NEWS: Copycat brand law on horizon

New legislation to combat copycat products could be in place by the middle of next year, after a series of rows this year.

New legislation to combat copycat products could be in place by the

middle of next year, after a series of rows this year.



An ‘unfair competition’ law could bring an end to disputes between brand

owners and retailers over the intellectual property rights of a product.



There is industry momentum for an act that will rule out further spats

between retailers and brand owners, such as the most recent one between

International Distillers and Vinters and Asda over the resemblance of

its spirits range to brands such as Southern Comfort and Jack Daniels.



The Institute of Grocery Distribution’s code of conduct on copycat

brands, introduced earlier this year, has failed to live up to its

promises and is to be reviewed.



Since its introduction in February, Tesco and Kellogg, both signatories

to the code, and Asda and United Biscuits have fallen out over

‘lookalike’ products.



Industry sources have indicated that the Department of Trade and

Industry is open to proposals. Labour’s consumer affairs spokesman Nigel

Griffiths is also known to be ready to find a solution. If there is

evidence that consumers are being duped then it has to be stopped, the

argument goes.



‘It is still a thorny issue. The code has not taken the heat out of it.

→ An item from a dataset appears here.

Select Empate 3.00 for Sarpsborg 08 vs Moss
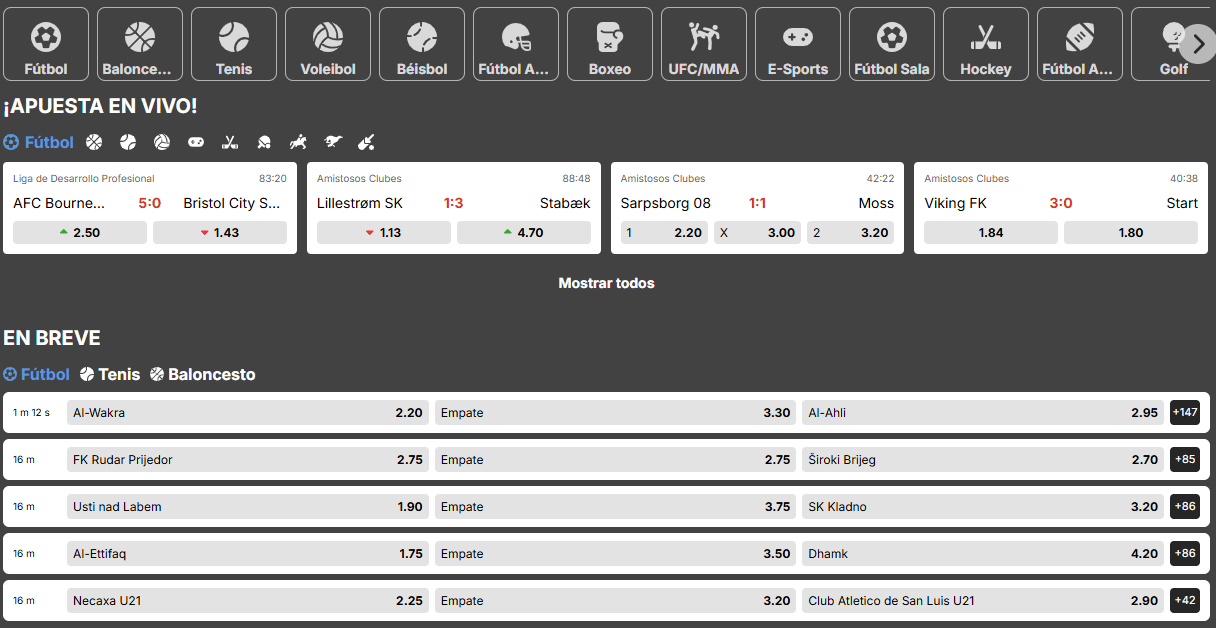 (757, 232)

The problem still exists and UK legislation is still inadequate,’ said

John Noble, director of the British Brands Group.



The fast-moving world of consumer goods has left the current Trade Marks

Act 1994, which protects certain characteristics of a brand, standing.



‘It’s such a rigid system. It’s not possible to get something registered

in 12 months; it can take up to three years. What’s that when a company

can turn around a lookalike in four months,’ said Paul Walsh of Bristows

Cooke & Carpmael, a solicitor specialising in this area.